8. Entretanto, o PS só pode fazer a sua parte neste processo se mantiver a sua identidade e preservar a sua autonomia estratégica.  Tenho a noção das diferenças entre o PS e o BE, e das diferenças entre o PS e o PCP. Não acho sequer que possa ser útil para o Bloco que o PS queira parecer ter as mesmas políticas que o Bloco. Ou que seja útil para o PCP que o PS queira parecer ter as mesmas políticas que os comunistas. Ou que seja útil para a democracia que o PS queira parecer igual a outros partidos, de esquerda ou de direita. O PS só pôde cumprir as suas responsabilidades históricas, desde a clandestinidade, passando pelo período revolucionário, até hoje, porque os socialistas souberam preservar a autonomia estratégica do nosso partido, o partido do socialismo democrático. Preservar a nossa autonomia estratégica é agir de forma a podermos continuar a seguir os nossos critérios nas nossas opções políticas, o que depende de entendermos a nossa identidade histórica e nunca esquecermos o que os portugueses esperam de nós.
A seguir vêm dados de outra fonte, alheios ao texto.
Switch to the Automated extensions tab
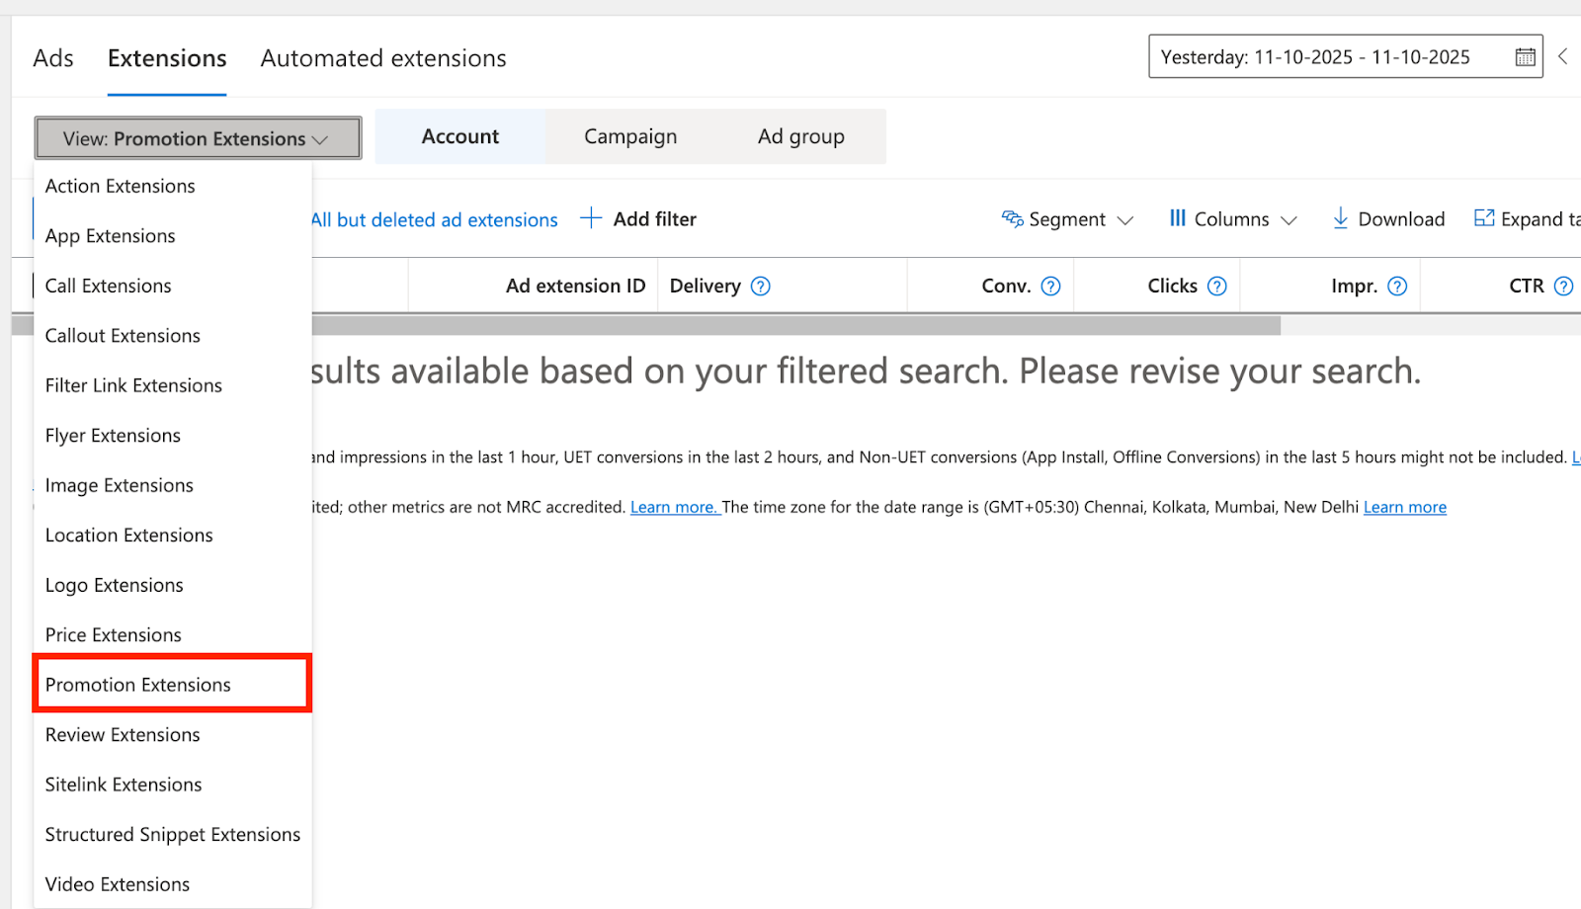Screen dimensions: 1581x909 point(383,58)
Só faremos a nossa parte na Esquerda Plural se assumirmos as nossas próprias propostas e o nosso próprio perfil – e, a partir daí, sermos a peça fundamental de uma governação progressista agregadora e mobilizadora.

 

 

9. Cabe ao PS entender a dinâmica do uno e do múltiplo e dar um contributo decisivo para definir e concretizar um rumo partilhado pela Esquerda Plural, com os olhos postos no país, especialmente nos mais carenciados e desprotegidos e nos que contribuem, com o seu trabalho, para o desenvolvimento e a coesão entre portugueses. Isso é essencial, também, para travar a caminhada da extrema-direita.